Landmark Cases of the U.S. Supreme Court
Created and maintained by Street Law, Inc. and the U.S. Supreme Court Historical Society.
Reviewed May-June 2012.
Street Law began as a Georgetown University School of Law community service project to enable District of Columbia students to navigate their legal environment, but it evolved into a multifaceted organization devoted to educating the public in law, democracy, and human rights. The Landmark Cases of the U.S. Supreme Court Web site was developed from Street Law’s original mission and, supported by the U.S. Supreme Court Historical Society, is intended to provide teachers with resources to support instruction in Supreme Court cases.
The site consists of material on seventeen nineteenth- and twentieth-century Supreme Court cases. Each is divided into five sections: an overview, suggestions for classroom activities, the opinion, links to additional resources, and a restricted-access teacher resource center. Each section is then subdivided into three reading levels. The overview section provides appropriately pitched, clearly written descriptions of the case with a list of key legal concepts and vocabulary. Another section contains a summary of the Court’s decision, key excerpts from the opinion—including the dissents, if any—and a link to the full text. Still another section has highly detailed suggestions for single- or multiday activities that use specific pedagogical techniques familiar to most teachers, and a list of suggested discussion questions. The restricted-access teacher resource section provides the specific learning objectives and possible answers. The last section contains references directing the reader to other resources, including, notably, recordings of oral arguments; unfortunately there are no recommendations for further reading in secondary materials.

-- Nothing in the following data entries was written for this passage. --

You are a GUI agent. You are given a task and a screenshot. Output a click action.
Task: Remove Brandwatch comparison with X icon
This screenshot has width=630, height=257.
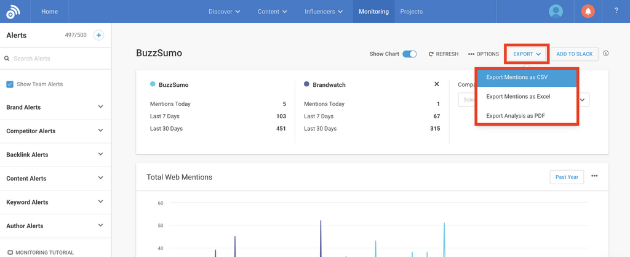[x=437, y=84]
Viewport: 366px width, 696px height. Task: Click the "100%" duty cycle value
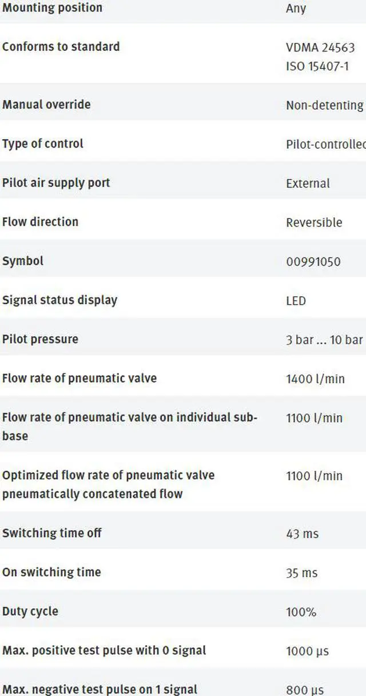point(301,612)
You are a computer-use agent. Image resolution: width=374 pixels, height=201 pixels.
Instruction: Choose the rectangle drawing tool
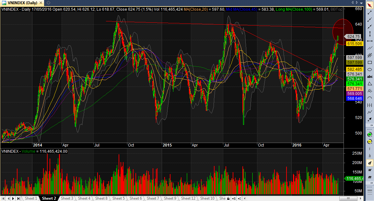(369, 63)
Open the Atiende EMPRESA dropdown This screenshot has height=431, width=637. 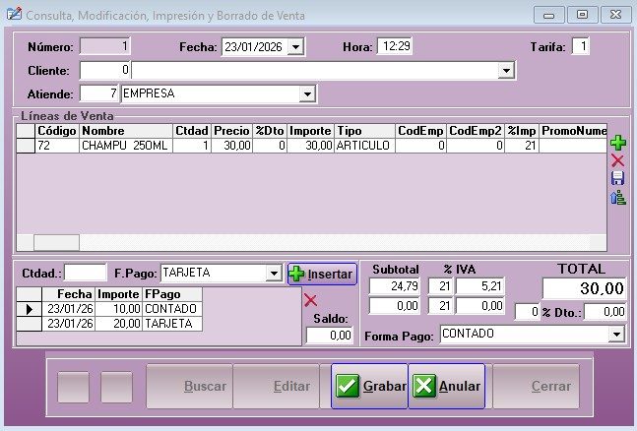[307, 93]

Landmark Cases of the U.S. Supreme Court is not comprehensive and excludes nineteenth-century decisions in favor of less significant twentieth-century selections. The nineteenth-century cases—Marbury v. Madison (1803), McCulloch v. Maryland (1819), Gibbons v. Ogden (1824), Dred Scott v. Sandford (1857), and Plessy v. Ferguson (1896)—are unquestionably major ones. For the twentieth century only Brown v. Board of Education (1954) is of comparable stature. Roe v. Wade (1973), to a far lesser degree, may also be considered a legal landmark, but the remaining cases reflect Street Law’s original audience and not a judgment of long-term historical or legal consequence. Mapp v. Ohio (1961, addressing the exclusion of evidence in violation of the Constitution), Gideon v. Wainwright (1963, covering the right to counsel) and Miranda v. Arizona (1966, on a criminal suspect’s rights) may have collective importance, but individually they probably cannot be considered in the same class as Marbury or, for that matter, Gibbons. Four less notable decisions—Tinker v. Des Moines (1969, addressing free speech), Hazelwood v. Kuhlmeier (1987, regarding censorship of student newspapers), New Jersey v. T. L. O. (1985, on student search and seizure), and Texas v. Johnson (1989, addressing free speech)—may have contemporary currency but lack substance. Of the remaining three cases, Regents of the University of California v. Bakke (1978) has faded into obscurity as the law dealing with affirmative action in higher education admissions has moved on, while United States v. Nixon (1974) and Korematsu v. United States (1944) have more limited status as landmarks.
While these cases may have practical utility for Street Law’s original constituencies, I wonder how a teacher could use the materials in the classroom. Secondary school curricula would seem to have little space for even the occasional use of individual cases. One might justify a day spent on the famous and well-known cases (such as Brown) but would be hard pressed to do so for the lesser ones, such as Bakke, Mapp, or Tinker. While the attempt to institutionalize instruction in the law and the Supreme Court is laudable, this site has limited use beyond its immediate and original audience.